Bought a nice old 1970 Chevy 1 ton 4X4 dually for $650.00. It's minus the motor, but I just happen to have a nice rebuilt 69 355 (350 bored .030) 4 bolt main motor that I had in a 69 3/4 ton service truck. A good friend gave me the stacks. Thay are actually brand new side pipes for a 63 Riviera. It has the nice heavy, new process 204 transfer case, Dana 60 front, and the big Dana 14" rear with 4:10 gear. all shifted by a Muncie SM 465, bulldog 4 speed. I found out after I bought it and got it home, it is a 1970 cab on a 1983 chassis. it took me a while to figure out why it had power front disc brakes, and power steering. I also found out it has new brakes all around, new shocks, and heavier 2 ton rear springs. I hope to have it running this fall. I'm also planning to fab up a mount for my 2 Ramsey 12,000 Lb. winches, side ramps for loading logs.


----------



## clearance (Sep 27, 2008)

Nice steal.

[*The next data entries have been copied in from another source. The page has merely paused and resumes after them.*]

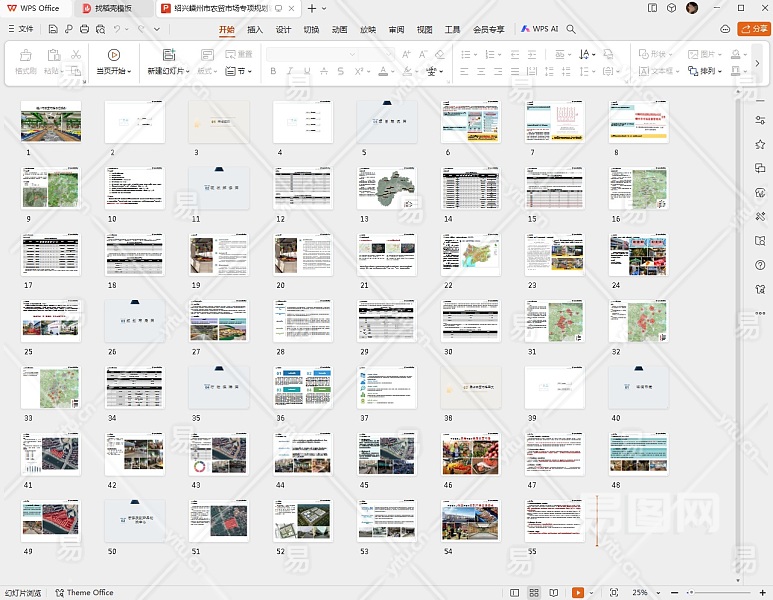Viewport: 773px width, 600px height.
Task: Click the print icon in quick access toolbar
Action: 83,29
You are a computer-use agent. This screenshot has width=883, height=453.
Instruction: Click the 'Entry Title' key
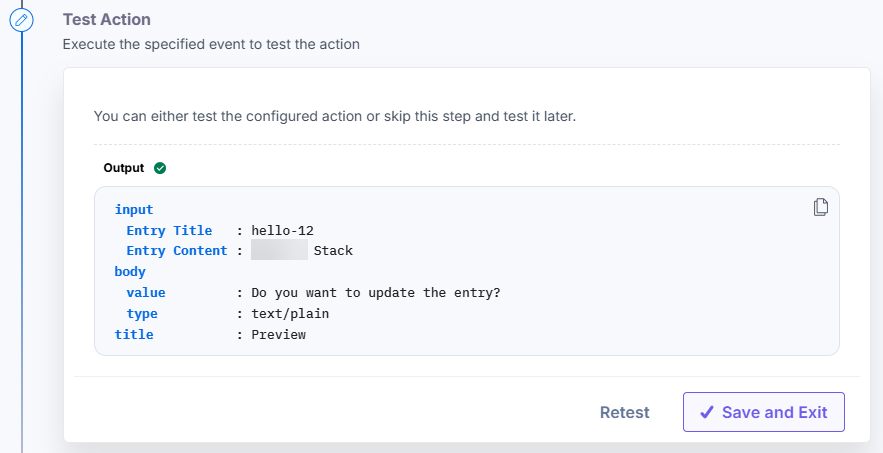pos(169,230)
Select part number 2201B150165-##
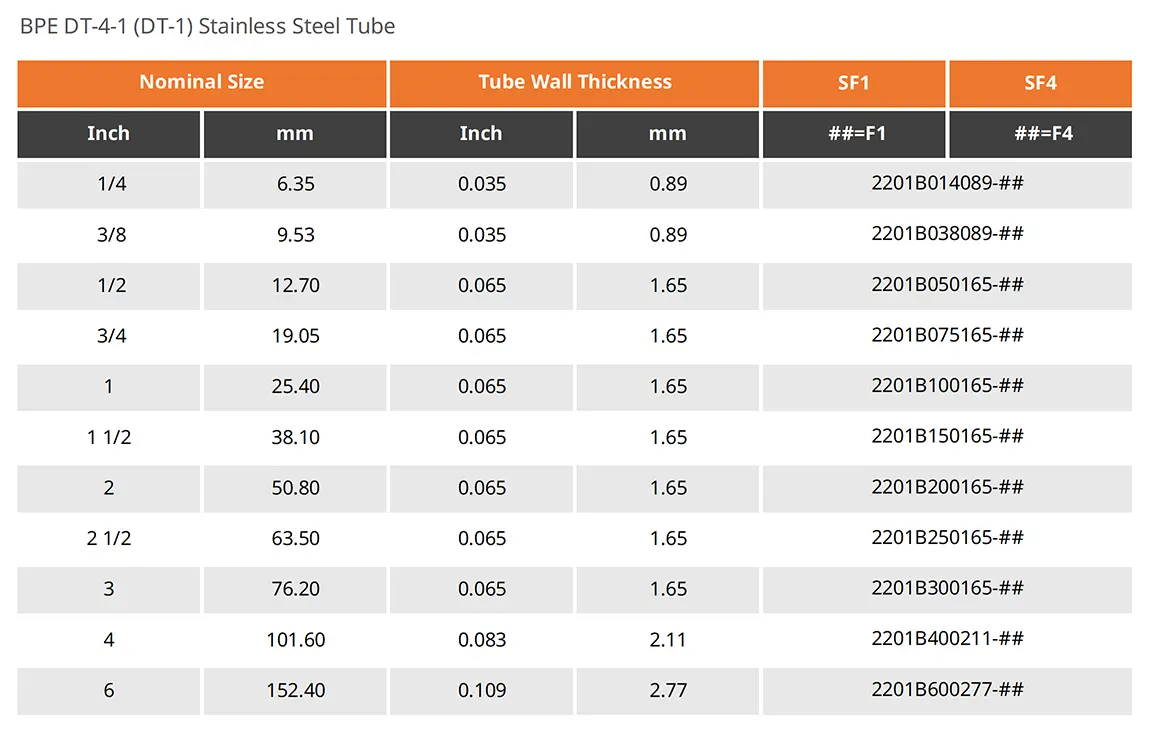This screenshot has width=1150, height=732. coord(947,436)
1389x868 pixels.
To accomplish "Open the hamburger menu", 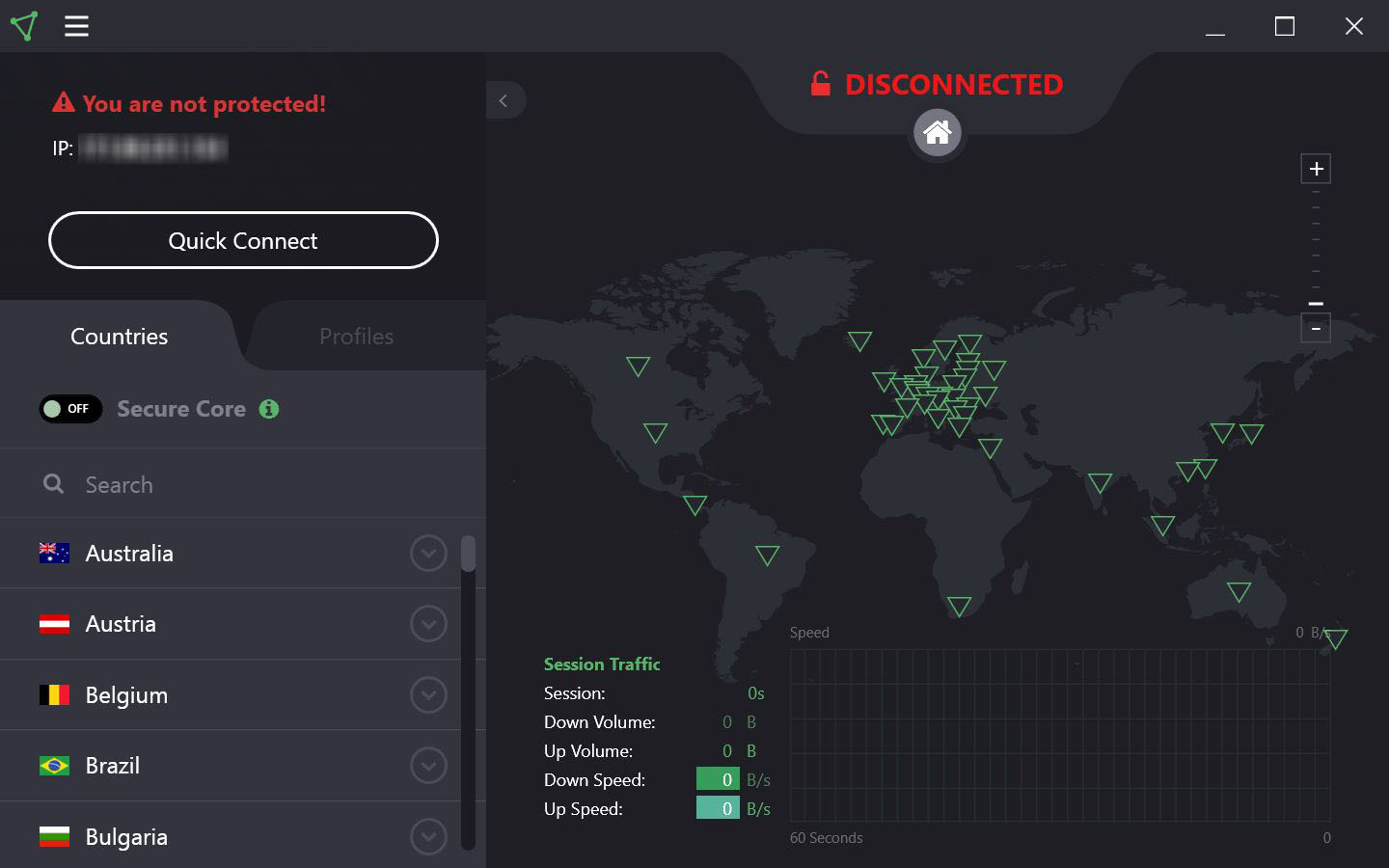I will point(76,26).
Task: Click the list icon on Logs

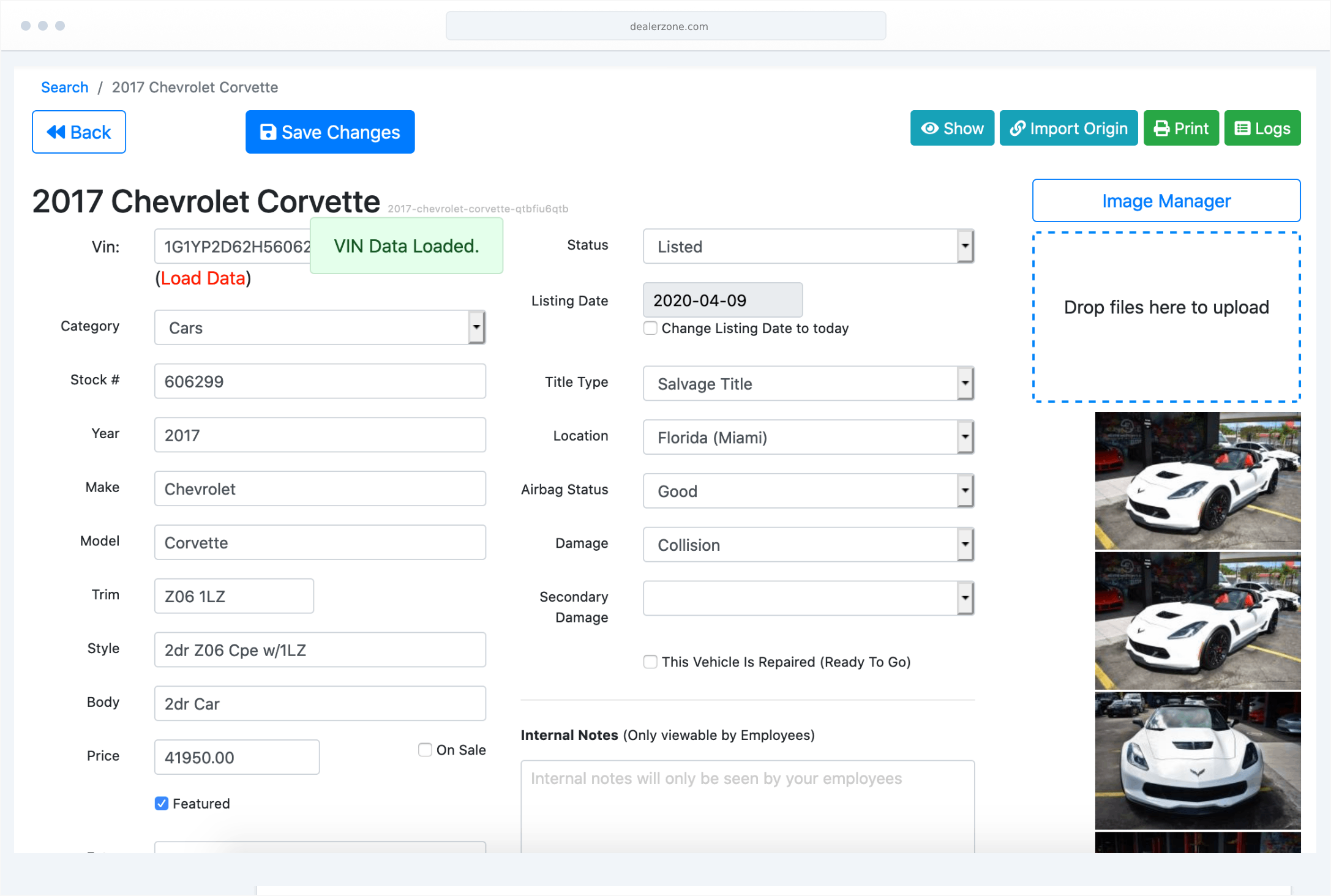Action: 1242,129
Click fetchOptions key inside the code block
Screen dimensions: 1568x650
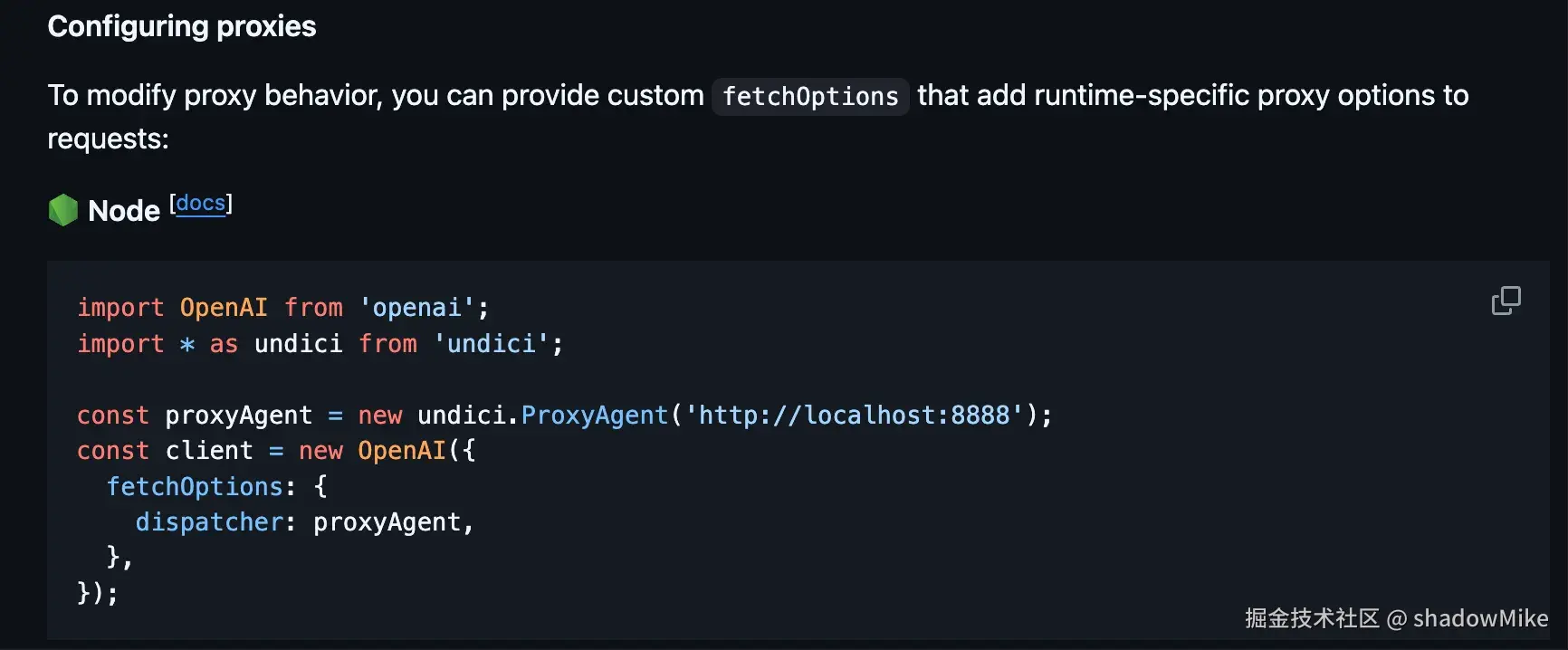coord(195,487)
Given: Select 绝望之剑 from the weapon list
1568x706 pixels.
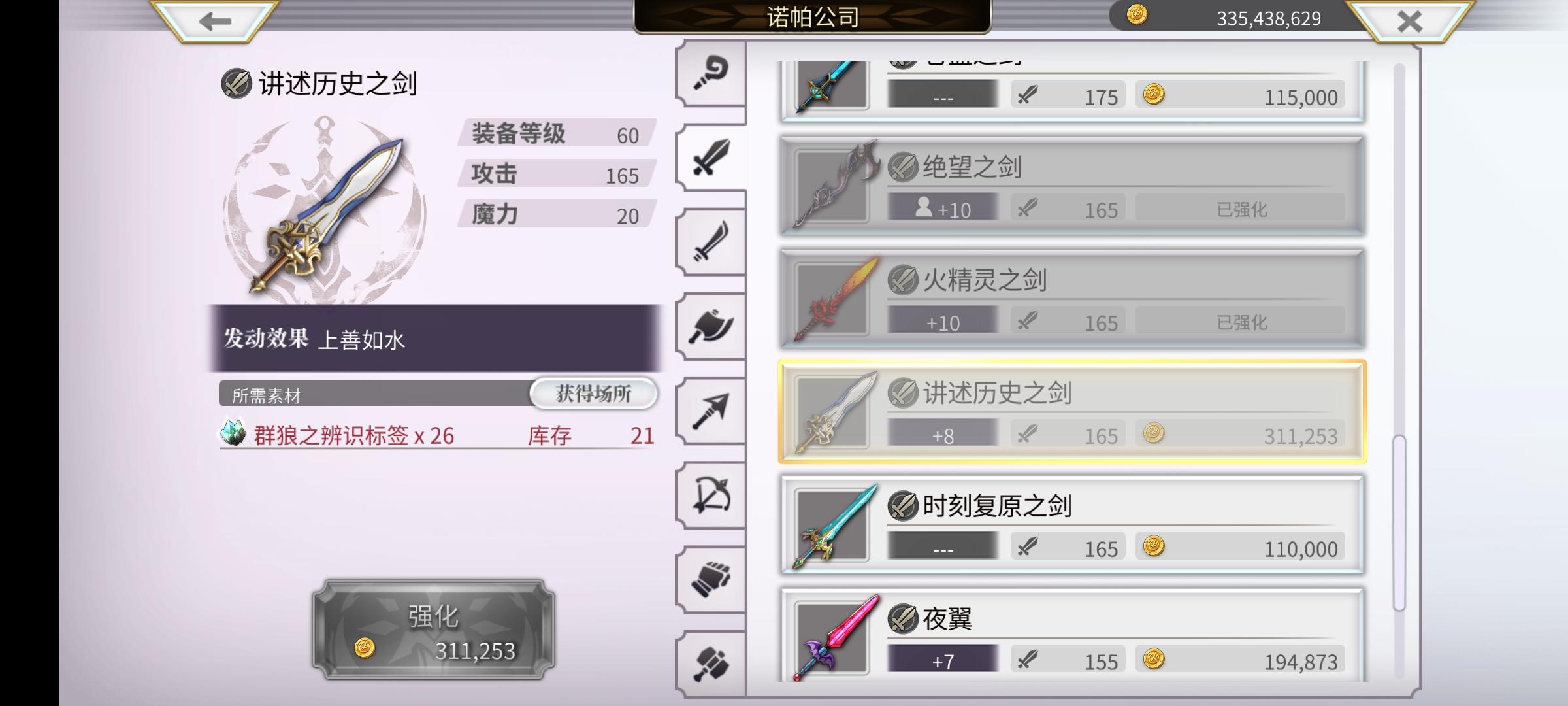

The rear axle is probably a Dana 70.


----------



## Stihl 041S (Sep 27, 2008)

I've got a 75 1 ton 4x4 Chevy van(from the dealer) that I have to finish the motor on after some health problems settle. 
You got a great deal.


----------



## dsm382 (Sep 28, 2008)

WOW!!! 
are you still in jail??? cause ya stole that...
did you get the snow plow too????

that is what i am wanting too dualy flat bed. for hauling wood.
great....


----------



## 66polyhead (Sep 29, 2008)

Nope, not in jail, and didn't get the plow. I already had a meyer plow,pump and controls off of a 1979 Dodge Sno Commander that's been waiting to be resurected. Hope to get started on the motor install next week. Looks like I've got a all winter project.


----------



## spacemule (Sep 30, 2008)

That's a cool old truck. I think I'd ditch that bumper on the back though.


----------



## dsm382 (Sep 30, 2008)

spacemule said:


> That's a cool old truck. I think I'd ditch that bumper on the back though.



i agree, makes a nice step till you slip on it once..

i am sure a 'moddified' bumper is on his list.
must get mobial first.


----------



## 74fencer (Sep 30, 2008)

Nice find indeed! put you a good solid bumper on the rear and it will be jam up! The front wheels look like they are from a 3/4 ton instead of a 1 ton though


----------